The company is developing a new tablet with a 7.85-inch screen that is likely to sell for significantly less than the latest $499 iPad, with its 9.7-inch display, according to several people with knowledge of the project who declined to be named discussing confidential plans. The product is expected to be announced this year.
In the past, pundits have been all-too-quick to deem minor market playground scuffles as being evidence of a “tablet war.” Such a pronouncement, particularly given Apple’s undisputed dominance in the space, has been repeatedly met with exacerbated cries of hyperbole.

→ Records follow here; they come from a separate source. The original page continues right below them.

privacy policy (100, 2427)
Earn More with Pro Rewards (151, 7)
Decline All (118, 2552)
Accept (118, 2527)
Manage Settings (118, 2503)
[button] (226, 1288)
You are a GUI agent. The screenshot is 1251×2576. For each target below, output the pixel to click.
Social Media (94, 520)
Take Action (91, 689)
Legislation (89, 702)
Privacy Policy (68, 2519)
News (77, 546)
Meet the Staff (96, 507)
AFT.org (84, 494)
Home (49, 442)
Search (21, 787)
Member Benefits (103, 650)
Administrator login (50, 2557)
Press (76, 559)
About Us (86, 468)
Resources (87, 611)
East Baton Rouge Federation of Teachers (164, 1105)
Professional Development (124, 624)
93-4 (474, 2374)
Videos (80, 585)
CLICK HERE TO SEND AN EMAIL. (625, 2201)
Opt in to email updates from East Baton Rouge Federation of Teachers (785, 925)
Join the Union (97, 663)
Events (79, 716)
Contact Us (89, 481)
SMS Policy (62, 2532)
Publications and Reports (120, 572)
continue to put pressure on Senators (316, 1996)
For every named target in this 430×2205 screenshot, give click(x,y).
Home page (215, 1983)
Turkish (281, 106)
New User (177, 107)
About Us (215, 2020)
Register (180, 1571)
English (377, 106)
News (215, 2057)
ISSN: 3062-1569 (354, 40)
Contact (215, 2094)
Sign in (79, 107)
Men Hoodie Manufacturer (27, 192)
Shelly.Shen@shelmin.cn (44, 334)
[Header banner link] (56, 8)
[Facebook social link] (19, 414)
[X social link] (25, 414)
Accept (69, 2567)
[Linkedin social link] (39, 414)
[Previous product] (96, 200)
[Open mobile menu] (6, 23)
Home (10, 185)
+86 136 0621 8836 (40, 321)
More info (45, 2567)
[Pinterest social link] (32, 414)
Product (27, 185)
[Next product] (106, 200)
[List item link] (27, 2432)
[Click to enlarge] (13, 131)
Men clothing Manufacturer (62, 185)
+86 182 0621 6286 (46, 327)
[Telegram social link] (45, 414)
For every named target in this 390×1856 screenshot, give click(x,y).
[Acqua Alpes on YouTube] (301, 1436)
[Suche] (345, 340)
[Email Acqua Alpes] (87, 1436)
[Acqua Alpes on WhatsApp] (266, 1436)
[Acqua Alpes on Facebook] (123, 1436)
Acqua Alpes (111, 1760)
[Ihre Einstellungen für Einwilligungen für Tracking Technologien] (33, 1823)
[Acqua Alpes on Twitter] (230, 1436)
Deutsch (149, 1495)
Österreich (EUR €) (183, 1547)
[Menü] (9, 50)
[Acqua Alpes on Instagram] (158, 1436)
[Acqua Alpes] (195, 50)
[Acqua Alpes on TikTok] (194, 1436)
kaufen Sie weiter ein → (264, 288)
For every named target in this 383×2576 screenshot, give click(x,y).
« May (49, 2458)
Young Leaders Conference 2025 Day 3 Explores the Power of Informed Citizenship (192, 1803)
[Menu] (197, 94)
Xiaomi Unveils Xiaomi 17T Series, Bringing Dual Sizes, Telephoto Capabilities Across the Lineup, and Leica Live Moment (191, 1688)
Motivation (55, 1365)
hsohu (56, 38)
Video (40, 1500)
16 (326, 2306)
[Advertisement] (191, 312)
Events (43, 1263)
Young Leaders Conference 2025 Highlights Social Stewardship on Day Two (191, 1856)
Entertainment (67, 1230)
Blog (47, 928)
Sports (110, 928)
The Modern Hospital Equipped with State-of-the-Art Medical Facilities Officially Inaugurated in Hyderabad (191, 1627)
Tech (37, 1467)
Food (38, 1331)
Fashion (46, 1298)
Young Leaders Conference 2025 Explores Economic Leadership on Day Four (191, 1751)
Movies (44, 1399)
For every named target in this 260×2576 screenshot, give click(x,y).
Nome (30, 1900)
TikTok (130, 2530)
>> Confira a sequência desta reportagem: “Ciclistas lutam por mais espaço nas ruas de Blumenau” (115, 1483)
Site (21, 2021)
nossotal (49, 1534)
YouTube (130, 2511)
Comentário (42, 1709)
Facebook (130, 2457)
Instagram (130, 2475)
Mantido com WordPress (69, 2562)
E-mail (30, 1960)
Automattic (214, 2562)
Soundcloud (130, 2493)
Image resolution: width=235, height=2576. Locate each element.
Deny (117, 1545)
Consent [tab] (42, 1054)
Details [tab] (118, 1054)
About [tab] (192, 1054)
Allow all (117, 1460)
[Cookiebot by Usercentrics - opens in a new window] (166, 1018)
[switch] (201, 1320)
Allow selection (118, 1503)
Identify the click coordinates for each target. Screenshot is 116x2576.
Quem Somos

Today, however, Google, Microsoft, Amazon, and Apple are all re-invigorating the tablet landscape in a truly fascinating manner. The Nexus 7 is receiving outstanding plaudits from even the most staunch of Apple advocates, the Surface continues to make headlines despite the relative dearth of information, and Apple’s well-oiled rumor mill is beginning to turn into ready action with steadily loudening whispers of a 7.85-inch iPad. Amidst the rumblings of these larger entities, however, Amazon is also receiving plenty of attention for its presumably impending re-entry into the tablet space. Given the retailer’s propensity toward aggressive price-cuts and progressive hardware revisions, there is a distinct tone of optimism surrounding the company’s future Kindle Fire update.
Regardless of any specific feelings for each of these devices, it’s encouraging to behold such diversity within a historically uninspiring space. Since the arrival of the iPad, Apple has governed the state of innovation within the tablet sphere, and all others have contributed little to the proverbial discussion. By the end of this year, however, four of the world’s biggest technology companies will have contributed multiple unique takes on the perennial tablet question.
Competition is certainly not a bad thing.